III. İoannes’in 1254’te ölmesi üzerine tahta çıkan oğlu II. Theodoros’un ardından, küçük yaştaki yeni imparator IV. Ioannes’ in naipliğini üstlenen VIII. Mikhail Nikaia’ da taç giydi. Bu arada II. Mikhail’in (Dukas) yönetiminde Epeiros’taki Bizans Devleti canlanmış, II. Mikhail gözlerini Thessalonike’ye çevirmişti. İki rakip arasındaki uyuşmazlık, ancak 1259’da Makedonya’daki Pelagonia Savaşı’yla çözülebildi. II. Mikhail, Peloponnesos’un Fransız hükümdarı Guillaume de Villehardouin ile Sicilya kralı Manfred von Hohenstaufen’in desteğini almıştı. İki yıl sonra bu ordunun komutanlarından biri Konstantinopolis’e girdi. Son Latin imparatoru II. Baudouin İtalya’ya kaçtı, Venedikliler kârlı ticari merkezlerini yitirdiler. Ağustos 126 T de VI II. Mikhail Konstantinopolis’te imparator olarak taç giydi; Nikaia tahtının çocuk vârisi IV. İoannes Laskaris’in gözlerine mil çekildi. Böylece Konstantinopolis’te hüküm sürecek son hanedan olan Palaiologoslar dönemi başladı.

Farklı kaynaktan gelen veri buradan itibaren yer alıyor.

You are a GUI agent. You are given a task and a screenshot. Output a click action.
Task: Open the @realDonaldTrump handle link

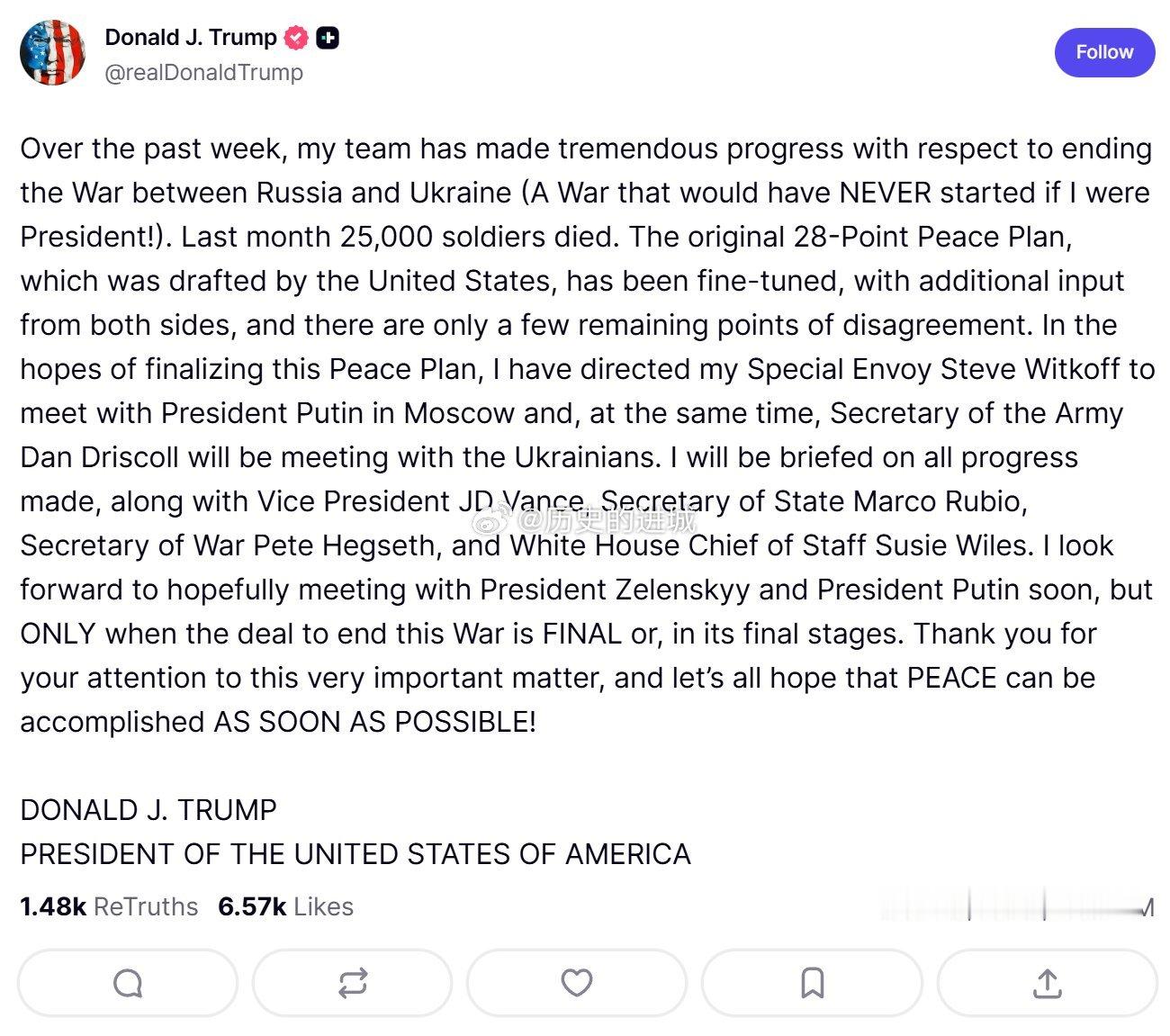pyautogui.click(x=204, y=72)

Palaiologoslar Dönemi: 1261-1453.


Sürgündeki Nikaia İmparatorluğu, tarıma ve Selçuklularla kurulmuş ticaret ilişkisine dayalı canlı bir ekonomisi olan kendine yeterli bir birimdi. Bu devletin donanması yoktu, ama Anadolu’daki sınırları, iyi ücret alan birliklerce korunduğu için 12. yüzyılda olduğundan daha sağlamdı. Nikaia İmparatorluğu, sınırlarını Avrupa’ya kadar genişletmekle gücünü dağıtmamıştı. Yönetim merkezi Nikaia’dan Konstantinopolis’e taşınınca bu denge bozuldu, ekonomi yeni bir yön kazandı, Anadolu’daki savunma sistemi çatladı. Konstantinopolis Bizanslılar için hâlâ Yeni Kudüs’tü, burayı yabancıların eline bırakmak düşünülemezdi. Ama IV. Haçlı Seferi’nden sonra imparatorluğun parçalanması kenti bütünsel bir yapının odağı olmaktan çıkarmıştı. Yunanistan’ın büyük bölümü ile adaların çoğu Fransızlar ile İtalyanların eline geçmişti. Trabzon imparatorlan gibi Epeiros ve Te salya’daki Bizanslı hükümdarlar da VIII. Mikhail’i imparator olarak tanımaya yanaşmıyordu. VIII. Mikhail’in, Laskaris soyundan gelen Nikaia veliahtını saf dışı etmesi, uyruklarının çoğunun tepkisine yol açmış, Bizans kilisesinde Arseniosçu Bölünme (skhisma) olarak bilinen parçalanmaya neden olmuştu.

VIII. Mikhail.


Yeni hanedan böylece bir çatışma ortamı içinde doğdu. Ama yeni imparator, Konstantinopolis’in toparlanması, eski nüfuzunu kazanması ve savunmasının güçlendirilmesi için önlemler aldı. Ticaretin canlanmasını özendirmek amacıyla İtalyan tüccarlara ayrıcalıklar tanındı. Başkentin Venediklilerden kurtarılması için Mikhail’e gemi vermeyi kabul eden Cenevizler özellikle desteklendi. Kısa bir süre sonra Galata’da kendi ticari kolonilerini kuran Cenevizler, uzun süredir Venedik tekelinde olan işlerin çoğunu ele geçirdiler. Bu durum, Cenova ile Venedik arasında kaçınılmaz bir çatışmaya yol açtı. Bazı topraklar, özellikle Peloponnesos’un bir bölümü ile kimi adalar Latinlerden geri alındı. Ama imparatorluk gelirlerindeki artış çok küçük olmuş, VIII. Mikhail’in bu topraklar ile Epeiros ve Tesalya’ya karşı giriştiği seferler Nikaia imparatorlarının biriktirdiği kaynaklan tüketmişti.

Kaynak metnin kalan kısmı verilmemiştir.